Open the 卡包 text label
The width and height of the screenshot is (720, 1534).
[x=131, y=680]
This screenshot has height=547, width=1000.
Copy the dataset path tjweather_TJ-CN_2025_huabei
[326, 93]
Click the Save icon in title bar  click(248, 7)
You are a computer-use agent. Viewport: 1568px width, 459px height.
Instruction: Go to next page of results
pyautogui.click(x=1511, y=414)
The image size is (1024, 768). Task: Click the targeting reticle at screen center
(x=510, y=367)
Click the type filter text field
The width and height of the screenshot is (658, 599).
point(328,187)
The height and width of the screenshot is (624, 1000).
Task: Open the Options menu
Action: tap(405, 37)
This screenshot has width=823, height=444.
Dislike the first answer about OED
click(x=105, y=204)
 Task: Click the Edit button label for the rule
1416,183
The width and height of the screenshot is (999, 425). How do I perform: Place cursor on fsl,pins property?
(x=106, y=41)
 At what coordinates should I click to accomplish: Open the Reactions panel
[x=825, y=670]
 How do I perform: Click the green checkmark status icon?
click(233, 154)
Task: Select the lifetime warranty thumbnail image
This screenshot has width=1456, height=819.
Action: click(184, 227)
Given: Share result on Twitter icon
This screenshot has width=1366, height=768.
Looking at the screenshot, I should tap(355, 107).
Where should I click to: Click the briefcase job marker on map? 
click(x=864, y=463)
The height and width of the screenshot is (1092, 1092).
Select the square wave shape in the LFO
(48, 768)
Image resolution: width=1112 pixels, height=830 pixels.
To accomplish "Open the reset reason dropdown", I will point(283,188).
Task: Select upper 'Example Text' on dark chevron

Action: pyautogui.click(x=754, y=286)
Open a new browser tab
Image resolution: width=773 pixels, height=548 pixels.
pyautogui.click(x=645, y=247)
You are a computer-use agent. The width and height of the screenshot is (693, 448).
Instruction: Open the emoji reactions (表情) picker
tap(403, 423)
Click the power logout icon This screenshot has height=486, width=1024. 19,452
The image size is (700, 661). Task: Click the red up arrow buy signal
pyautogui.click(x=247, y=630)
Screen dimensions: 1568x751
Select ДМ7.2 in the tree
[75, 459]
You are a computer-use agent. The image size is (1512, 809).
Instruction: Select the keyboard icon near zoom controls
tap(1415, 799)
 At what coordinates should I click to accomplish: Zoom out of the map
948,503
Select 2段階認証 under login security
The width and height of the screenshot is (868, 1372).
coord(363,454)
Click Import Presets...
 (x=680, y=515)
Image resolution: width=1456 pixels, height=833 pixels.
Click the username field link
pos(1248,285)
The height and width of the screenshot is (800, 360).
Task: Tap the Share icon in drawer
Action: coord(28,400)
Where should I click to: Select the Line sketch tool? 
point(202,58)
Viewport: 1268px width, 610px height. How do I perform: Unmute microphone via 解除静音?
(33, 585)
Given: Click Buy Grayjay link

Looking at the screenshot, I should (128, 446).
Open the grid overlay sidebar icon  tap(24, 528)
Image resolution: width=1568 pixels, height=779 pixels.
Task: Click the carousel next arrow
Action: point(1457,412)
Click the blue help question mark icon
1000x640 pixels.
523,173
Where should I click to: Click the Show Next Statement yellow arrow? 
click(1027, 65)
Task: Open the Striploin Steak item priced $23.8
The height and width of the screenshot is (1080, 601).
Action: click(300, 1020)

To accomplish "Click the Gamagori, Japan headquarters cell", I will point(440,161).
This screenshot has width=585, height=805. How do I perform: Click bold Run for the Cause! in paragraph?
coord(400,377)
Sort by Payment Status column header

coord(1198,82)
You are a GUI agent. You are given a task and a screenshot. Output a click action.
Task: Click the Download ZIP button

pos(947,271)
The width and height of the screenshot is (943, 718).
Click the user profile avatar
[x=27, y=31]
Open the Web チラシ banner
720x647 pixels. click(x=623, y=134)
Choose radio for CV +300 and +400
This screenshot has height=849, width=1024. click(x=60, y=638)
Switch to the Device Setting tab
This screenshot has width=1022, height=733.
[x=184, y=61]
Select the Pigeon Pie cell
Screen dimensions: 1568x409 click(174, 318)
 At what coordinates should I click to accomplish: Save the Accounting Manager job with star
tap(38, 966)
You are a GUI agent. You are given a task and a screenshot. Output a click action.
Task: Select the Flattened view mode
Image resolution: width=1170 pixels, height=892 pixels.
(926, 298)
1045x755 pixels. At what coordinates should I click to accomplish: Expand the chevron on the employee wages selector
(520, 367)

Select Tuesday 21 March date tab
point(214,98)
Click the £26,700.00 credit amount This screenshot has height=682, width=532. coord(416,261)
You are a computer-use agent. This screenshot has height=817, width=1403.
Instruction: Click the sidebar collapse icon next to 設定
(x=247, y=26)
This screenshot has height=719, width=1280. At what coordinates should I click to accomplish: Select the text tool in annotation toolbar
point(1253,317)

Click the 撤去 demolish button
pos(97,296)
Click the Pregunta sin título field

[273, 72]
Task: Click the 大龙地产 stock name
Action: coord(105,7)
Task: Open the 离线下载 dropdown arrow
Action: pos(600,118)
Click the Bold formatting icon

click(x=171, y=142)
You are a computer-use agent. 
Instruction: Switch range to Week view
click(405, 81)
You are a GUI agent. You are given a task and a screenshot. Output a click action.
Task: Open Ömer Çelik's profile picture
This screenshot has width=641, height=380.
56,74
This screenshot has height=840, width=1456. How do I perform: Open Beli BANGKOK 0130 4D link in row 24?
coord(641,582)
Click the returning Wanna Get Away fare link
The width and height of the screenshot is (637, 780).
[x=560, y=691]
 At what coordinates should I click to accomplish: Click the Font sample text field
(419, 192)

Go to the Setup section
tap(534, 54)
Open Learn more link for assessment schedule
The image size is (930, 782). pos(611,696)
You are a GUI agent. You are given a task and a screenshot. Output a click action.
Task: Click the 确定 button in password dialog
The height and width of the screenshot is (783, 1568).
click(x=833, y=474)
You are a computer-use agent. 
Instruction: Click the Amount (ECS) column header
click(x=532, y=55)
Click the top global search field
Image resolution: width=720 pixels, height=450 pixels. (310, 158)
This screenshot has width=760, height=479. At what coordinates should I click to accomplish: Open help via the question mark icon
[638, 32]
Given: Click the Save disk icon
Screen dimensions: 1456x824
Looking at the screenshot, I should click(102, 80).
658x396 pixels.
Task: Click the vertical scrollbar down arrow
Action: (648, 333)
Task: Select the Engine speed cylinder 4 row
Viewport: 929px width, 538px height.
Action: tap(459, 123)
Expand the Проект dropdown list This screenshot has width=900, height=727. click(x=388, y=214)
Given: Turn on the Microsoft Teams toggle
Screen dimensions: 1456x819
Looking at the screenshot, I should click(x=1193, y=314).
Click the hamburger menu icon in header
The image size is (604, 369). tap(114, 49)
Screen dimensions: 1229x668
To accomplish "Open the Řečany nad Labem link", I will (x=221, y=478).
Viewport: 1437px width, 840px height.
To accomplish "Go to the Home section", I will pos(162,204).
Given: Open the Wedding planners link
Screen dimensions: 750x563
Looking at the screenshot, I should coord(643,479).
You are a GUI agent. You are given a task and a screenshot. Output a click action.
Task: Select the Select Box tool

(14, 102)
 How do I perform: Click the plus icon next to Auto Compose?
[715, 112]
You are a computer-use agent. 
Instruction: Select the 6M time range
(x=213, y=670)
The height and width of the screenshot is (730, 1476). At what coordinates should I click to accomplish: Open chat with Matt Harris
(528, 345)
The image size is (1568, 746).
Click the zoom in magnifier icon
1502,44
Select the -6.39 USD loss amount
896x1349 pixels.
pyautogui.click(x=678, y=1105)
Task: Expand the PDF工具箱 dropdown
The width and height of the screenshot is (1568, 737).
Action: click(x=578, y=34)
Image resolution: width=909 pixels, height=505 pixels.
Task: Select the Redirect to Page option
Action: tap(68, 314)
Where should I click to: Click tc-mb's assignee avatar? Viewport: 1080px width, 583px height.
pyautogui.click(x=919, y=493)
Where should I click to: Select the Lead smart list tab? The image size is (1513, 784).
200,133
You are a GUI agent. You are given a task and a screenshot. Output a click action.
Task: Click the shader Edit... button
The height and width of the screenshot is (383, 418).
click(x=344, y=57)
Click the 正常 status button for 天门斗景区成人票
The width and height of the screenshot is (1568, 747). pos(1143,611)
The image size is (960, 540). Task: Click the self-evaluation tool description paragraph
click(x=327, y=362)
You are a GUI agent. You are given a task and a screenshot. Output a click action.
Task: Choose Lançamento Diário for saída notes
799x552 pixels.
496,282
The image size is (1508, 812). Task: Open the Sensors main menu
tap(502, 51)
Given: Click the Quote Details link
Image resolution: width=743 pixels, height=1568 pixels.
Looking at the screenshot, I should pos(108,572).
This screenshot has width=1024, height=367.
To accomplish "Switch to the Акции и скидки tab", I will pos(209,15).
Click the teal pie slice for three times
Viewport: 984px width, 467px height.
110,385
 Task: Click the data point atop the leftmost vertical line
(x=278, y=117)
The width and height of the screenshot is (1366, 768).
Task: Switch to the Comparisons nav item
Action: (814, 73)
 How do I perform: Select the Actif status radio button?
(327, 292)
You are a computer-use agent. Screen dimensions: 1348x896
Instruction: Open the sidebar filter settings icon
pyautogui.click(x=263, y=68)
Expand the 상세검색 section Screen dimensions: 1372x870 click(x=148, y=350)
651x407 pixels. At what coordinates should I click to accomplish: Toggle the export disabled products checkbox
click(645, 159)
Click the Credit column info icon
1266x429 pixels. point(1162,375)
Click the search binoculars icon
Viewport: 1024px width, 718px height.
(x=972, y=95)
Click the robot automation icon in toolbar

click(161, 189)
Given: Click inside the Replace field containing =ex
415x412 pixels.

══════════════════════════════

▶ [Work to do]:
Please give the data lines again, starting at the line containing "Given: Click the Save disk icon" and ending at the line containing "Expand the Проект", and swap "Engine speed" for "Motor speed" while leaving everything else unchanged.

▶ [Output below]:
Given: Click the Save disk icon
Screen dimensions: 1456x824
Looking at the screenshot, I should click(102, 80).
658x396 pixels.
Task: Click the vertical scrollbar down arrow
Action: (648, 333)
Task: Select the Motor speed cylinder 4 row
Viewport: 929px width, 538px height.
Action: tap(459, 123)
Expand the Проект dropdown list This screenshot has width=900, height=727. click(x=388, y=214)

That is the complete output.